11 ottobre: sciopero nazionale per il clima lanciato da Friday’s For Future Italia. Una mobilitazione che può assumere un valore politico ancora superiore dato il contesto in cui è inserita: la nuova Commissione Europea si è tolta, infatti, la maschera “green” e ha dato priorità alle manovre di guerra contro la Federazione Russa e la Cina (vedi articolo de l’Indipendente “La nuova Commissione Europea affossa il Green Deal e la transizione ecologica”). C’è quindi la possibilità di unire ancor di più la lotta contro il collasso ambientale alla lotta contro la Terza guerra mondiale, perché è ormai evidente che i responsabili sono i medesimi.
12 ottobre: manifestazione nazionale a Roma contro la situazione precaria degli insegnanti e il modello di scuola che la crea e la alimenta. Promossa dal movimento nazionale degli insegnanti precari “Educazione Senza Prezzo” (Esp), ha subito visto l’adesione di diverse organizzazioni e sigle sindacali anche in ambito studentesco come Opposizione Studentesca d’Alternativa, Cambiare Rotta e Link-Coordinamento universitario.

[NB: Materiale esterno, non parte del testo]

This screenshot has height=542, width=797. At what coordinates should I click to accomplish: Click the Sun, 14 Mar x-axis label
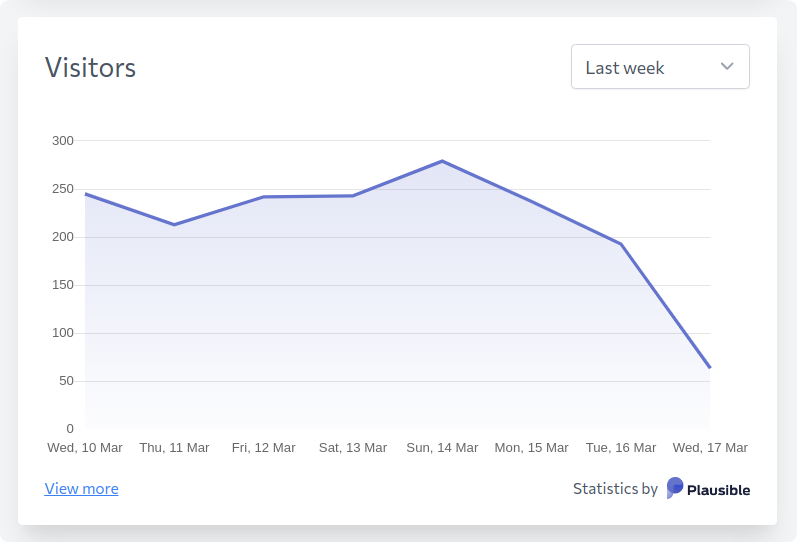442,447

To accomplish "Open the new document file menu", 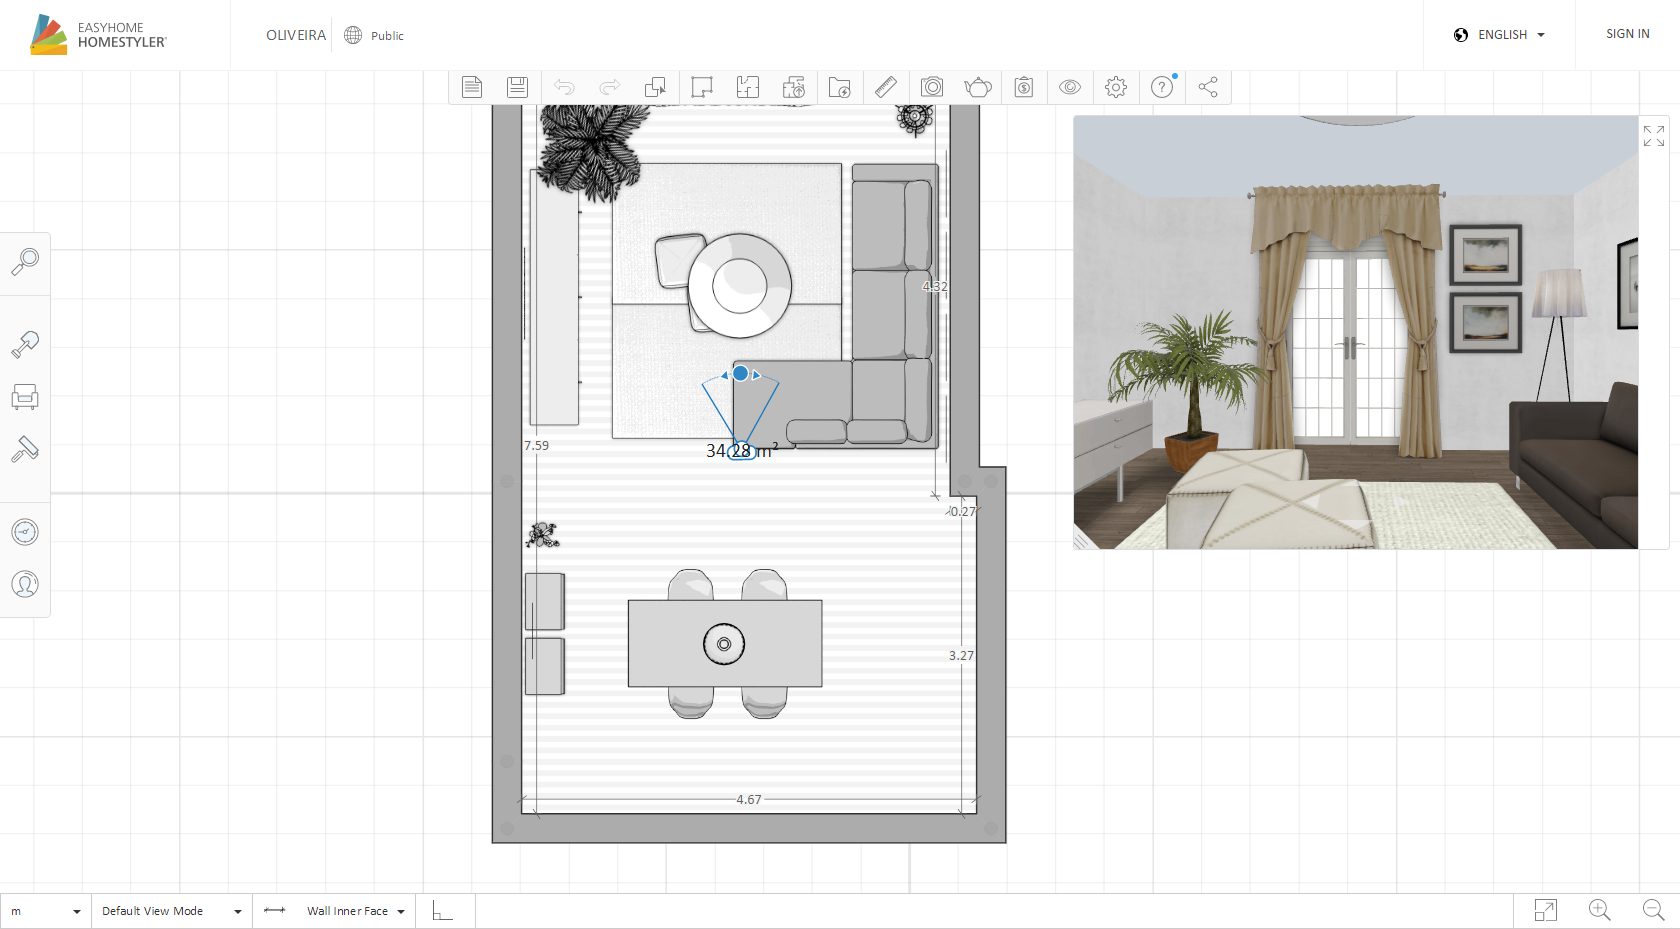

15 novembre: giornata di agitazione studentesca a livello nazionale promossa dal coordinamento nazionale di Rete della Conoscenza contro il modello scolastico e universitario, figlio dei governi delle Larghe Intese che si sono succeduti finora (di cui il governo Meloni è solo l’ultimo in ordine di tempo). Da sempre i sindacati studenteschi denunciano le conseguenze nefaste di tale modello, ma nessun governo ha mai ascoltato le istanze degli studenti che invece vogliono decidere, assieme agli insegnanti e al personale Ata, cosa fare delle loro scuole e università.